Christmas time is my time to catch up on the serious movies released around this time for Oscar consideration. Today I went to see "Doubt," the new Philip Seymour Hoffman-Meryl Streep vehicle written and directed by John Patrick Shanley, based on his award-winning play of the same name. The play won the 2005 Tony award for Best Play. The film should enjoy similar success come award season.
The movie is about a parish priest in NYC (Hoffman) who is persecuted by the principal of the Catholic school associated with the parish by the school's principal who was also a nun and mother superior (Streep) based purely on her suspicion that the priest might be getting a little too 'familiar' with the lone Black kid in the school, a loner ostracized by the other students. Still, despite the seriousness of the subject matter, the writing is witty rather than dour, at times even laugh-out-loud funny (God I love good writing)!

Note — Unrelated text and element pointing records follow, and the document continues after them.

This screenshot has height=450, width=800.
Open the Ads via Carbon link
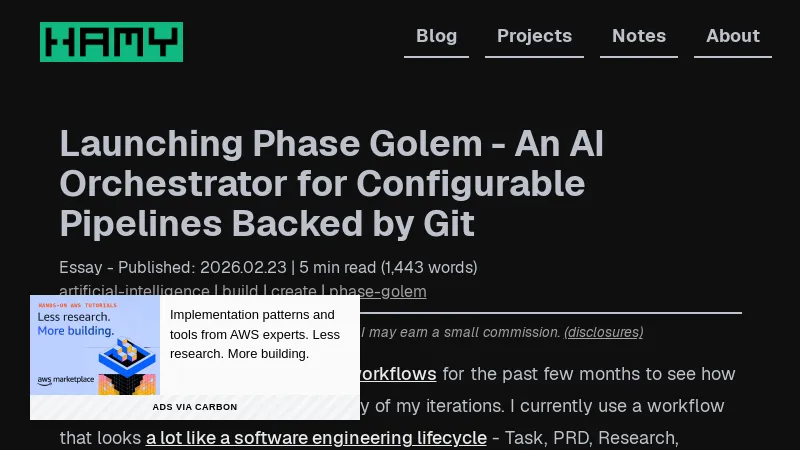[195, 407]

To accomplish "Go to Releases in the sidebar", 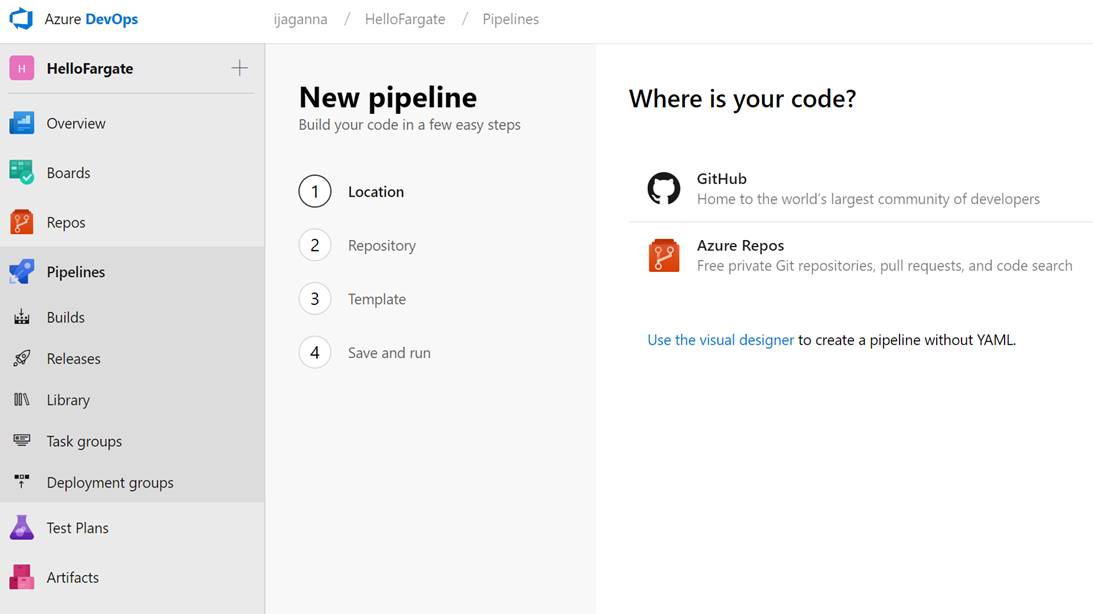I will 73,358.
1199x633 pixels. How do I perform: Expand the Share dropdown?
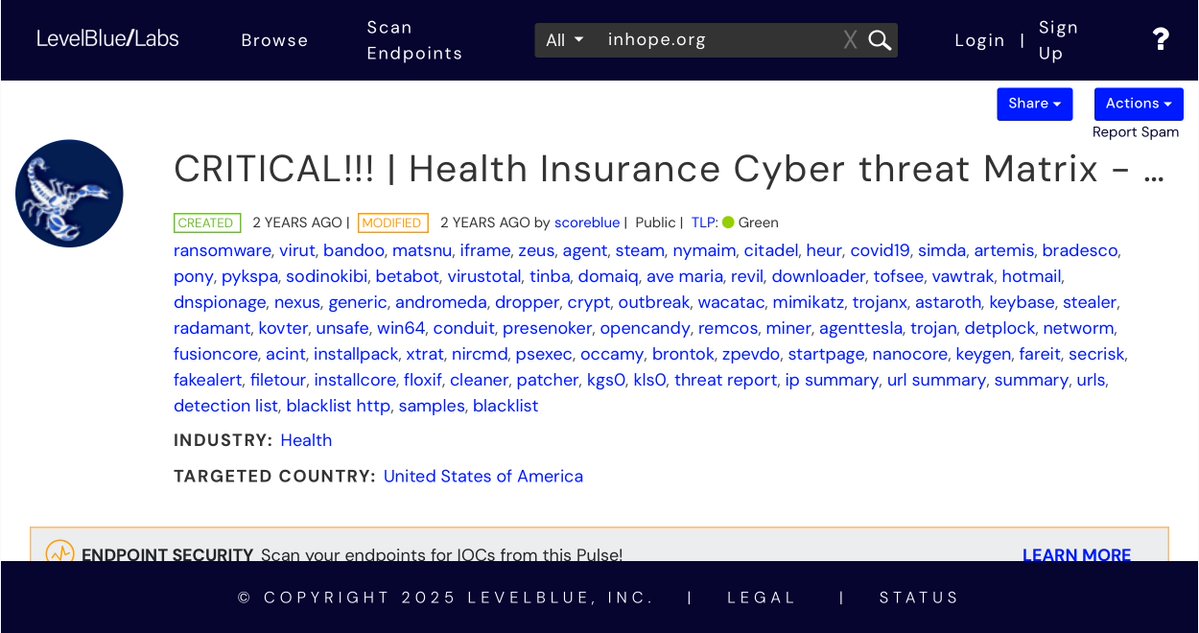tap(1034, 104)
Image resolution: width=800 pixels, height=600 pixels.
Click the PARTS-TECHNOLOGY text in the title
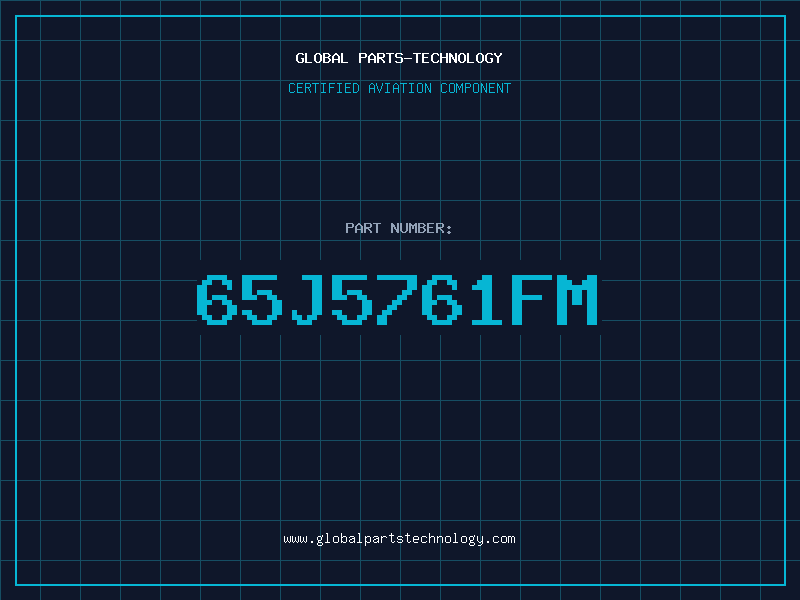click(x=430, y=58)
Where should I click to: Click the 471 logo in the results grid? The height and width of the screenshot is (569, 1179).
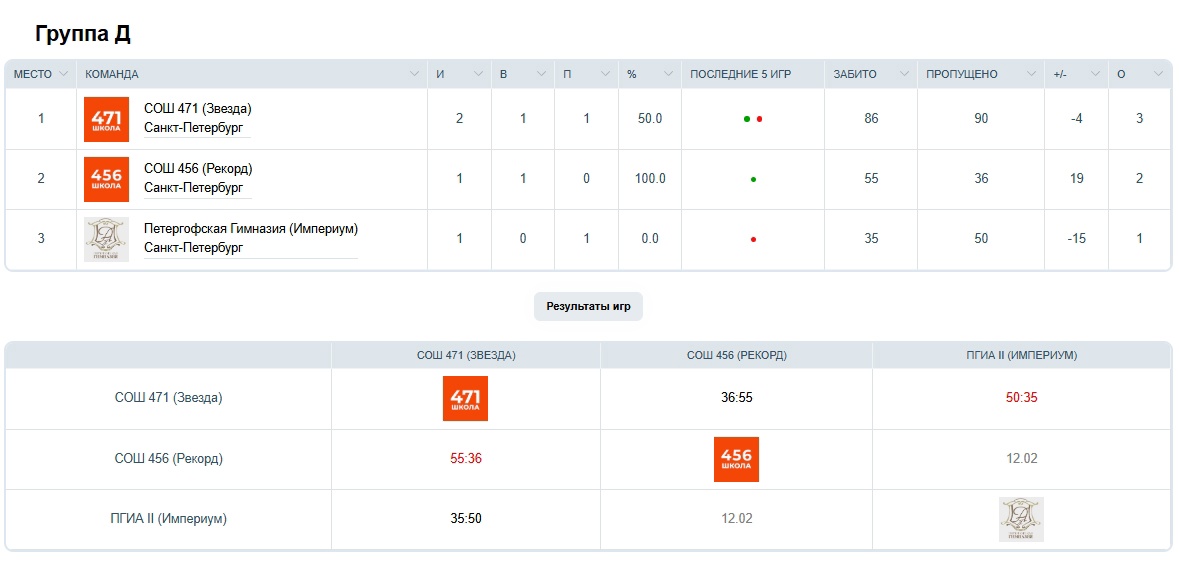(465, 398)
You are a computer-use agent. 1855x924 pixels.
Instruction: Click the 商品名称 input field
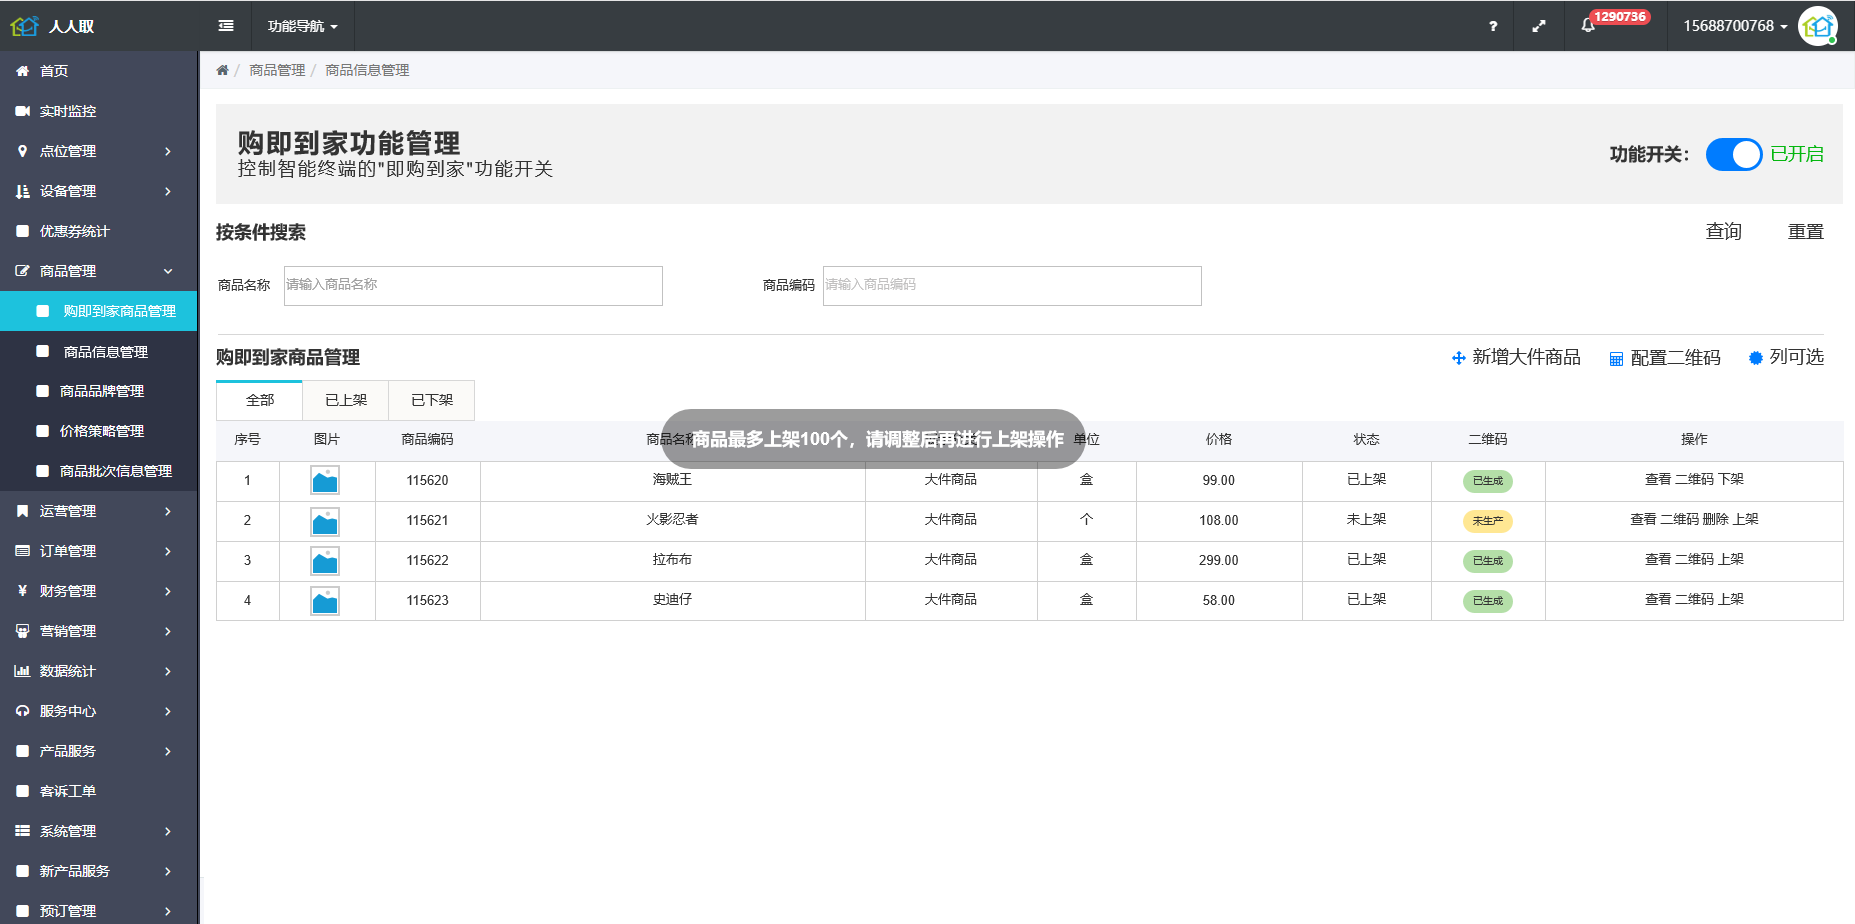[473, 286]
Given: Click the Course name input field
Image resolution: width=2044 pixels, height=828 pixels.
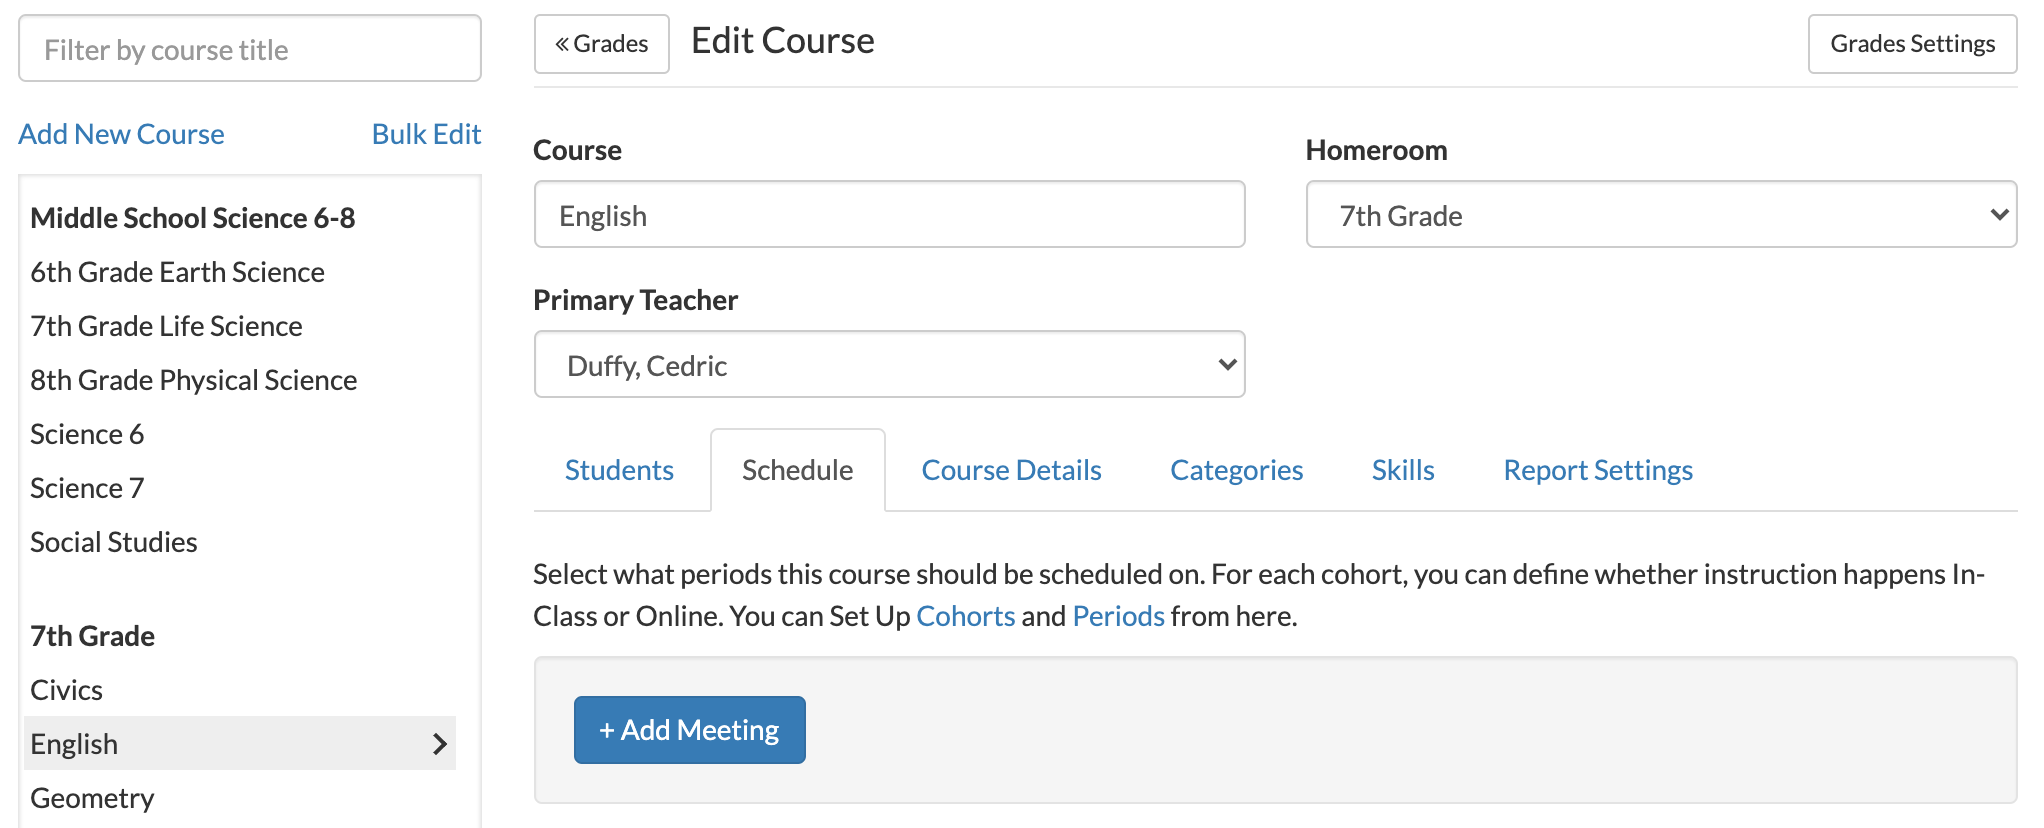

The story takes place in the year after the Kennedy assasination (IC was in high school in Texas that year) although the students seem to be about middle school age (what we would have called 'junior high' back then--why the change?!).
Fans of good acting and good writing will find a lot to love in this movie. Still as good as Hoffman and Streep are, and they indeed give the proverbial Oscar-worthy performances, the actor who steals the show is Viola Davis as the mother of the putative victim. She's only on the screen for 15 minutes but, if there is any justice, she will be nominated and win for "Best Supporting Actress" at the 2009 Oscars. She will be familiar to most for her roles on "Law and Order" and "Grey's Anatomy," but I certainly look for her star to rise after this. Worth the price of admission.
"Doubt" was further graced by the wonderful cinematography of the Great Roger Deakins ("No Country for Old Men" and most of the other films by the Coen Brothers).